Casa Myrna is a Boston organization providing domestic violence awareness, as well as shelter and supportive services to survivors. Their services are available in both Spanish and English. Trained advocates offer confidential support, assistance with safety planning, direct connections to shelters and referrals to community services.
For support, assistance with safety planning, and information on appropriate resources, Call their toll-free SafeLink hotline at (877) 785-2020
Call SafeLink for:
- Safety planning resources for survivors to learn how they and their families can stay safe.
- A safe and confidential space in which to talk about your relationship or someone else’s.
- A direct connection to domestic violence programs across Massachusetts
- Referrals to local domestic violence and other community resources
- Support and resources for anyone who is concerned about a victim of domestic violence
- Information about domestic and dating violence
Services for survivors of Torture
Refugees may have experienced torture or other inhumane treatment, either as the reason for fleeing, or during the flight. Below is information on health care providers ad resources specifically for survivors of torture. Note that many of these organizations also can assist with an affidavit to support an asylum or immigration case in court.
The Services for Survivors of Torture program (SOT) – Office of Refugee Resettlement is committed to assisting persons who have experienced torture abroad and who are residing in the United States, to restore their dignity and health and rebuild their lives as they integrate into their communities. Services for Survivors of Torture Programs focus on physical, psychological, social and legal services for torture survivors as well as education and training of service providers.
Healtorture.org has created a new online resource center for programs serving torture survivors, individuals wishing to learn more about serving this population, and for survivors looking for information and services. Healtorture.org has also created an easy-to-use resource site for ORR related materials, forms and guidanceVisit disclaimer page.
The Boston Center for Refugee Health & Human Rights
Specializes in the care of people who have experienced persecution in their homeland. They accept people with and without insurance, and can help with medical and mental health services, as well as legal referrals and support groups.

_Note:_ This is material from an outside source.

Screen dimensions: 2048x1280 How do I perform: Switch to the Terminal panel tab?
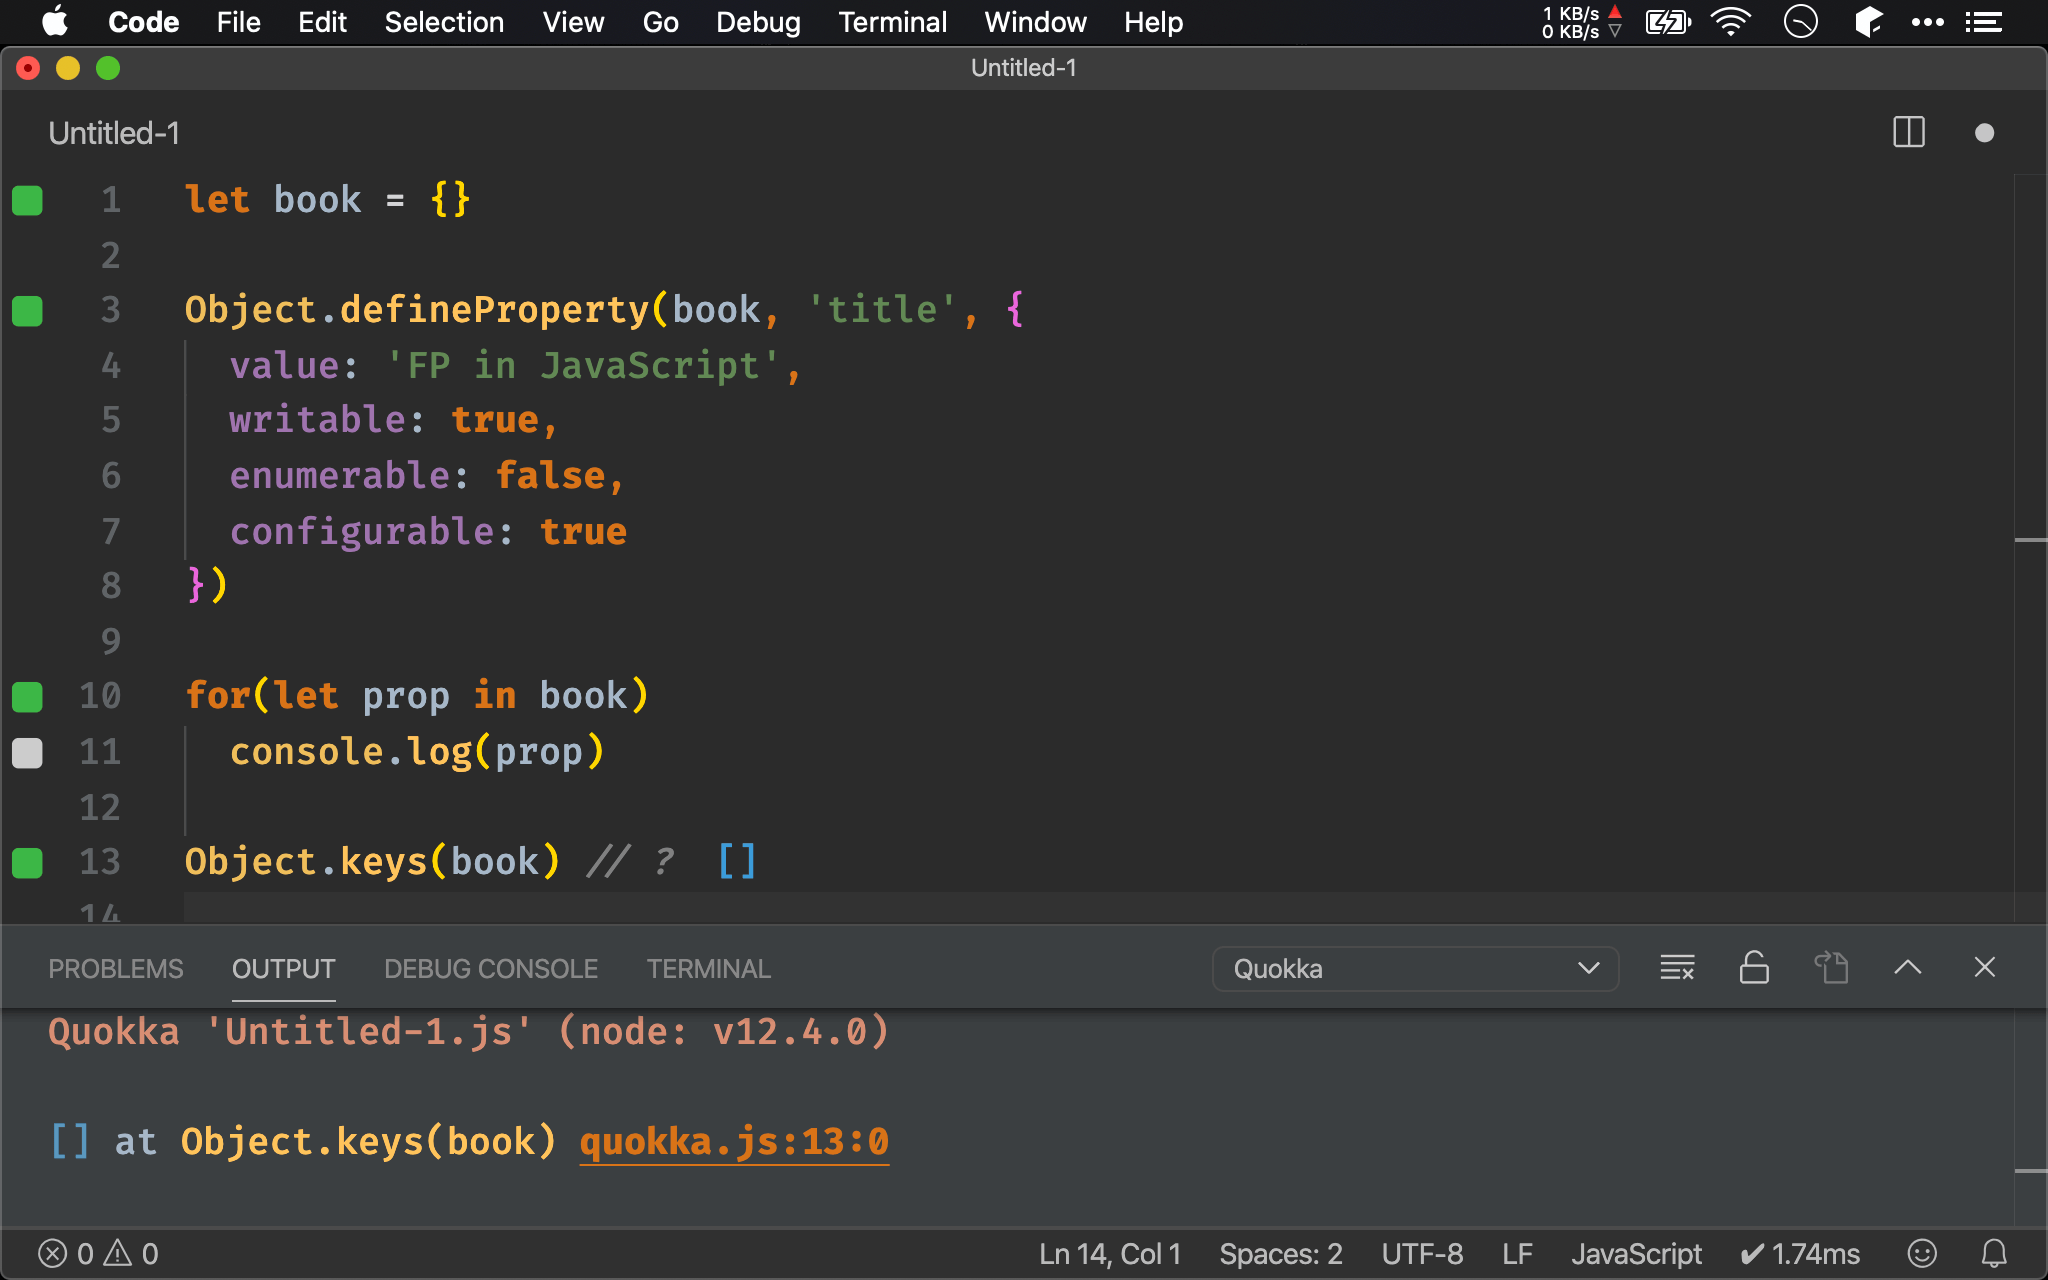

Download their guide on health, legal, and social services, as well as life in Boston, and in the United States in general, here. For providers, see: http://www.bcrhhr.org/providers
–All hospitals are required to provide translating services to patients that cannot speak English, regardless of status and free of charge. Hospitals in the city of Boston like Mass general or Boston Medical Center have at least 20+ different languages spoken in staff at all times, and if a certain language or translator is not available then the hospital will call the designated translator for the particular language. Smaller health care facilities like clinics will employ staff that resembles the population being served. For example, where there is a dense population of Haitians it is typical for the clinic in such area to be equipped with staff members to translate creole, and French.